Naturally there are many who compete to offer solutions to this problem. But in 1872 in The Housing Question (Part 2: How the Bourgeoisie Solves the Housing Question), Friedrich Engels wrote: “In reality, the bourgeoisie has only one method of solving the housing question after its fashion – that is to say, of solving it in such a way that the solution continually reproduces the question anew... This method is called Haussmann. By the term ‘Haussmann’ I do not mean merely the specifically Bonapartist manner of the Parisian Haussmann – breaking long, straight and broad streets through the closely-built workers’ quarters and erecting big luxurious buildings on both sides of them, the intention thereby, apart from the strategic aim of making barricade fighting more difficult, being also to develop a specifically Bonapartist building trades’ proletariat dependent on the government and to turn the city into a pure luxury city. By ‘Haussmann’ I mean the practice which has now become general of making breaches in the working class quarters of our big towns, and particularly in those which are centrally situated, quite apart from whether this is done from considerations of public health and for beautifying the town, or owing to the demand for big centrally situated business premises, or owing to traffic requirements, such as the laying down of railways, streets, etc. No matter how different the reasons may be, the result is everywhere the same: the scandalous alleys and lanes disappear to the accompaniment of lavish self-praise from the bourgeoisie on account of this tremendous success, but they appear again immediately somewhere else and often in the immediate neighbourhood.” Brief, to the point and, above all, topical.

 

Antiproletarian repression

On this scenario, in itself a dramatic one, the attack on the proletariat is rounded off with the preventive work of repressing any possible, organized reaction in the future. The Trade Union Bill debated in September foresees a series of mechanisms and regulations that do not vary much from those that have been or will be put in place by (right, central-left or “left”) governments in other countries 6: all of them aim to cage in the fights and strike down any attempt at grassroots organization.

Thus, in The Guardian of 15/9 we learn that the Bill foresees a 50% threshold of votes in favour, in order to initiate any industrial action (and one of 40% of eligible voters, in “services of importance to the public sector”), and lifting the ban on using agency workers to replace staff on strike (in practice the legalization of blacklegging): in addition, the unions must inform police and employers two weeks in advance of any strike plans, including details of the planned use of placards and loudspeakers, blogs and other social media, whilst the “head” of each picket line (consisting of not more than six strikers) will have to wear an armband and provide police and employers with their personal details (in practice legalized informing). Heavy fines (up to 20 thousand pounds) will be inflicted on union organizations if they fail to observe these rules (in practice the legitimization of official trade unions, able to pay such high penalties, and contrary to all grassroots organizations).

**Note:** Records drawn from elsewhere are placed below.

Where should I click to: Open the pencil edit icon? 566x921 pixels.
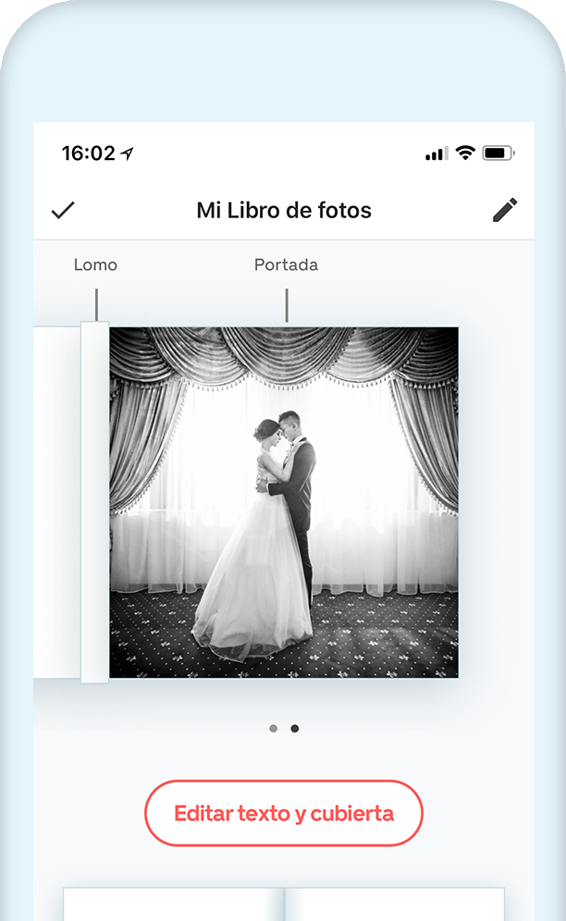pos(505,210)
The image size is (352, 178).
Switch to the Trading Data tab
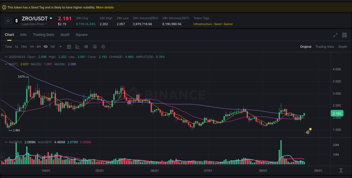click(43, 34)
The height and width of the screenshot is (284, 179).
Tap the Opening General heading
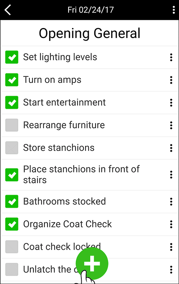point(90,33)
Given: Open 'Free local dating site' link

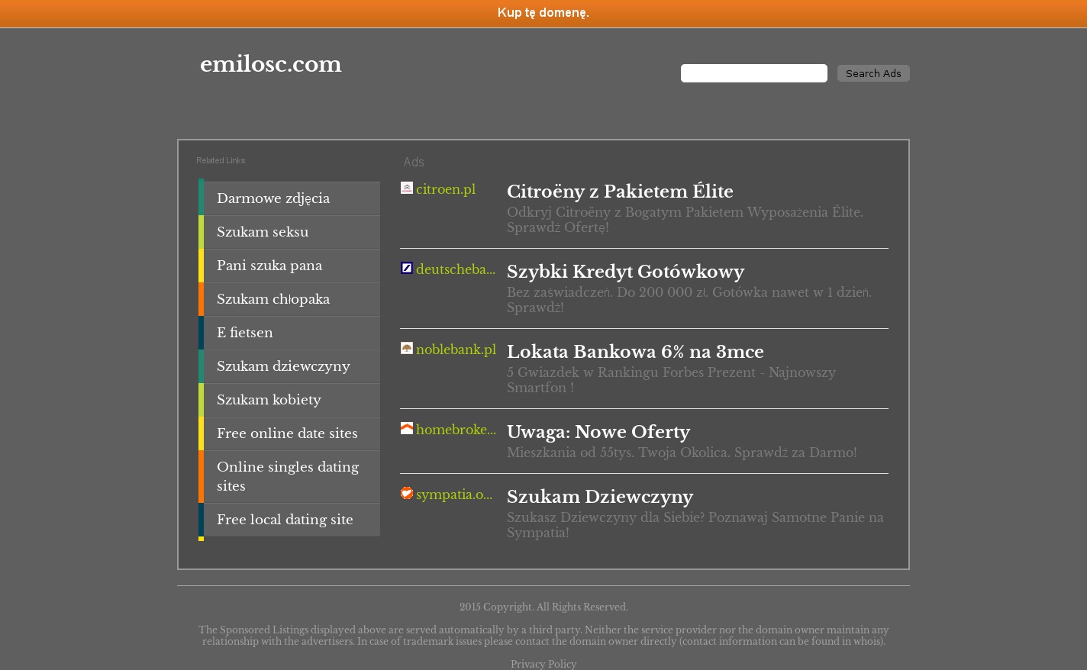Looking at the screenshot, I should (x=285, y=520).
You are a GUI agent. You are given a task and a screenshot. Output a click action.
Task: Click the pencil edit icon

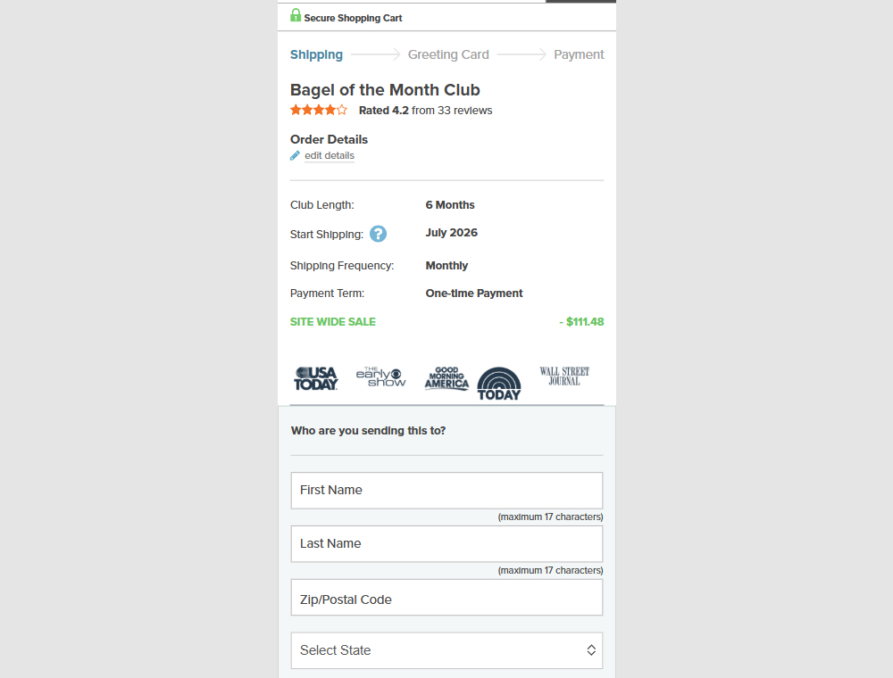(295, 156)
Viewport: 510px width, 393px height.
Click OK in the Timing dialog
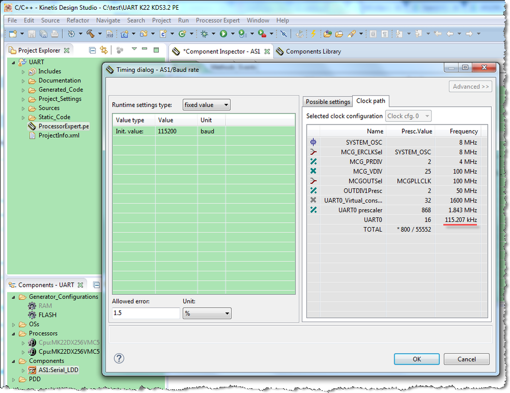tap(417, 359)
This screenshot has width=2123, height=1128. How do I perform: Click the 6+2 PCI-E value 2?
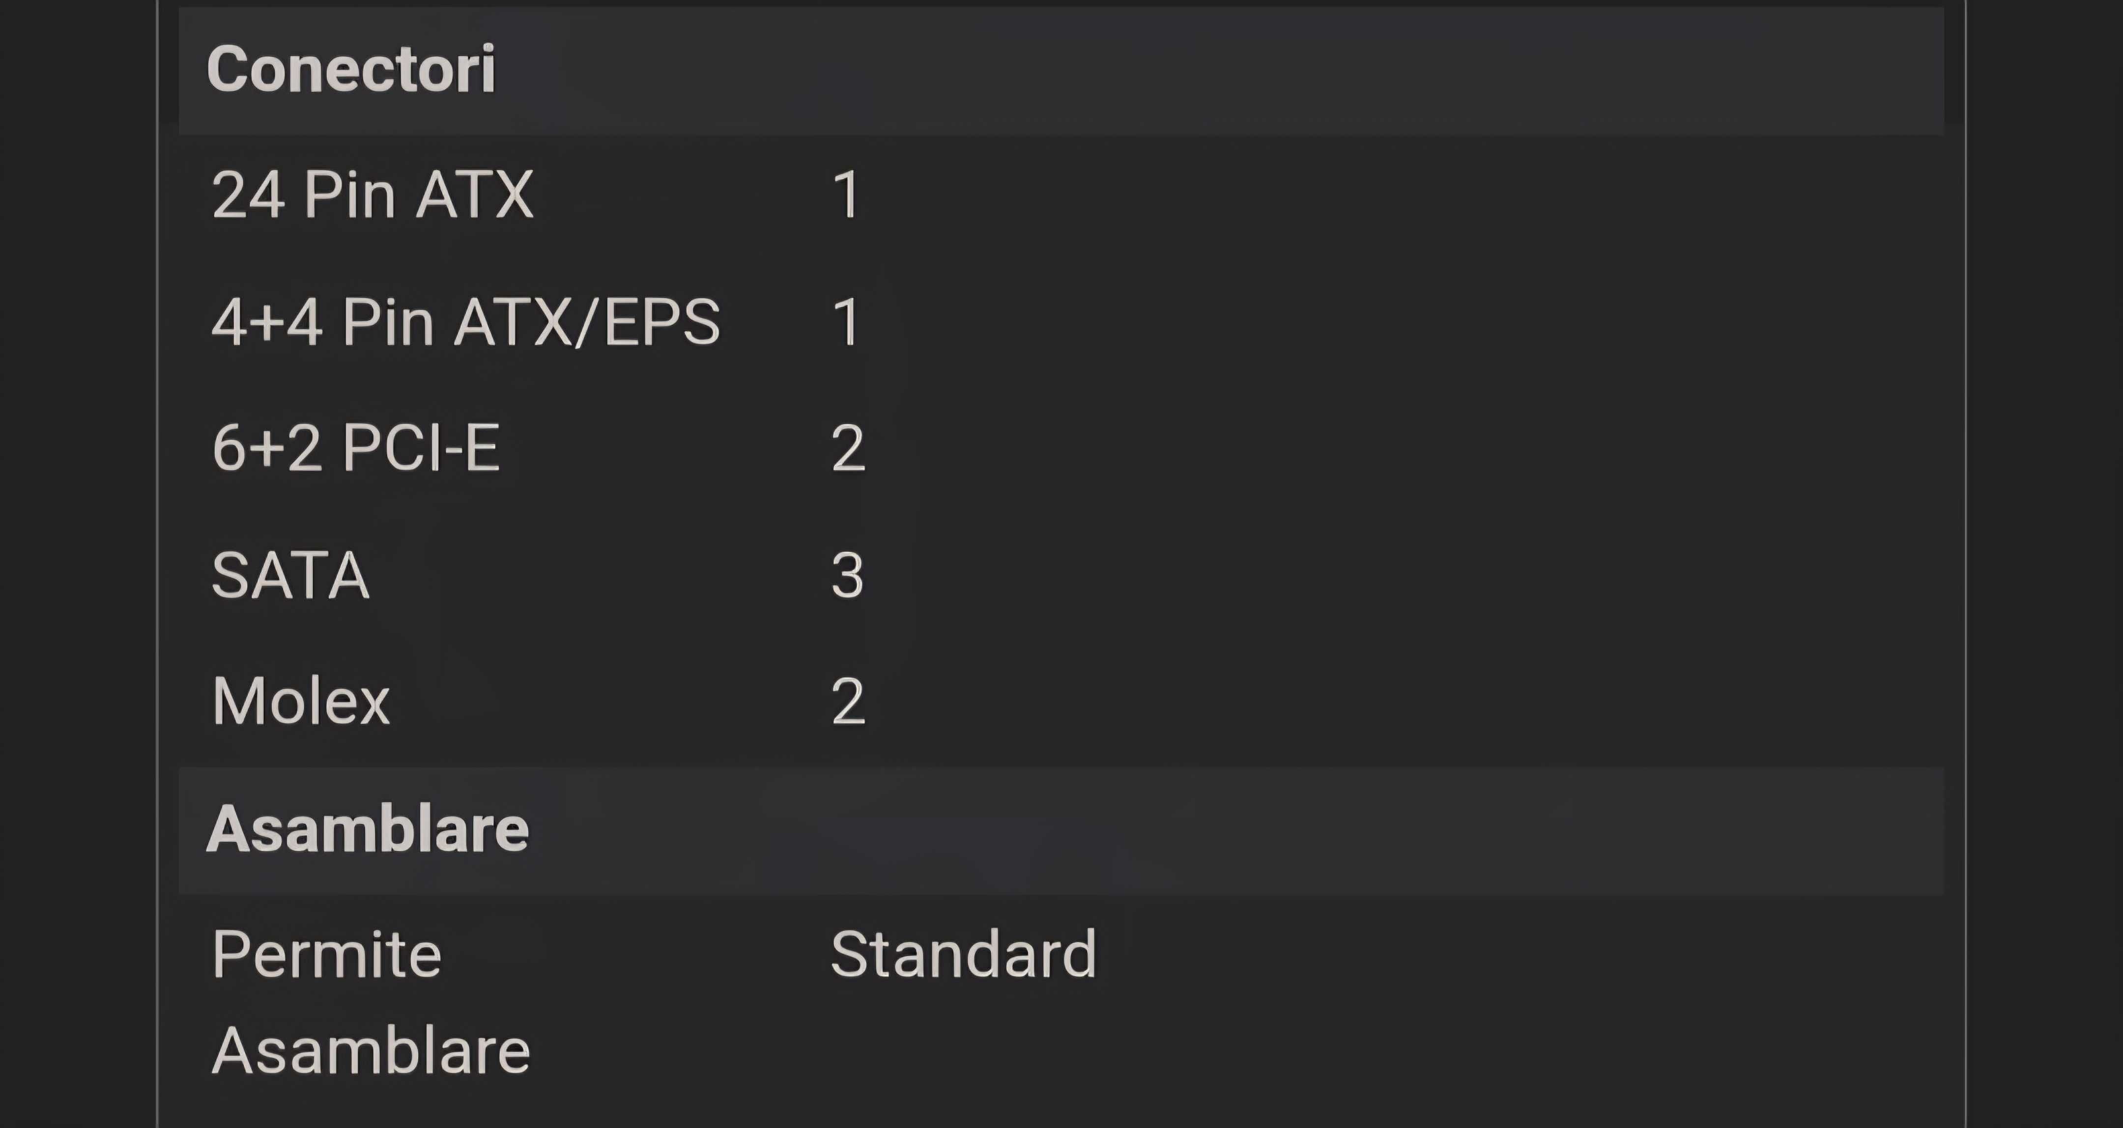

Faced with these proposals, comes a revealing comment from Angela Eagle, Corbyn’s newly appointed shadow business secretary: “With the number of days lost to strike action down 90% in the last 20 years, there is absolutely no necessity whatsoever to employ the law in this draconian way” 7. Need we say more? With “supporters” like this, the British proletariat is done for!

***

Yes, there’s something rotten in the State of Great Britain and only a widespread and determined revival of class antagonism can sweep it aside. The British proletariat (by which, let it be clear, we mean its native components as well as past and recent immigrants) have a great tradition of struggle, often spontaneous and conducted with great determination and generosity: and we are certain that it will soon give proof of its wish to continue in this tradition. But this is not enough. In Britain, as elsewhere, the dramatically urgent question arises of the political direction of the fights that are bound to break out: the question of the revolutionary party, absent from the scene for too long in Great Britain and in the rest of the world.

 

 

1 The following figures are taken from The Times of 3/9, The Independent of 8/9, The Guardian of 7/9, 9/9, 12/9 and 15/9.

3 It should also be remembered that the difference between male and female salaries now stands at 19%. According to government plans, the living wage of 7.20 pounds (as from January 2016) should be raised to 9 pounds in 2020: fat chance! In any case, young people under 25 will not be amongst those who are “entitled” to the new National Living Wage. With youth unemployment on the rise everywhere …

4 These come from the Shelter England website (http://england.shelter.org.uk) and from The Guardian of 28/4/2015 and 12/9/2015 (as well as from various pages taken from its website www.theguardian.com).

5 A hundred and ten years ago, in The People of the Abyss, Jack London gave us a striking description of the night-time population of the homeless, chased from one end of London to the other by the “forces of law and order”. At the time rough sleeping was termed carrying the banner: the terminology changes, the condition remains the same.

6 See, for example, in Spain, the so-called “Legge Bavaglio” (Gag Law). See: “Il mondo-lager del capitalismo”, Il programma comunista, n.3/2015.

7 Again The Guardian (same date) informs us that, in the 12 months preceding April 2015, the number of working days lost due to industrial action amounted to 704 thousand, compared to the almost 13 million a year lost on average during the ’70s. The question arises: where was the Labour Party in all those years?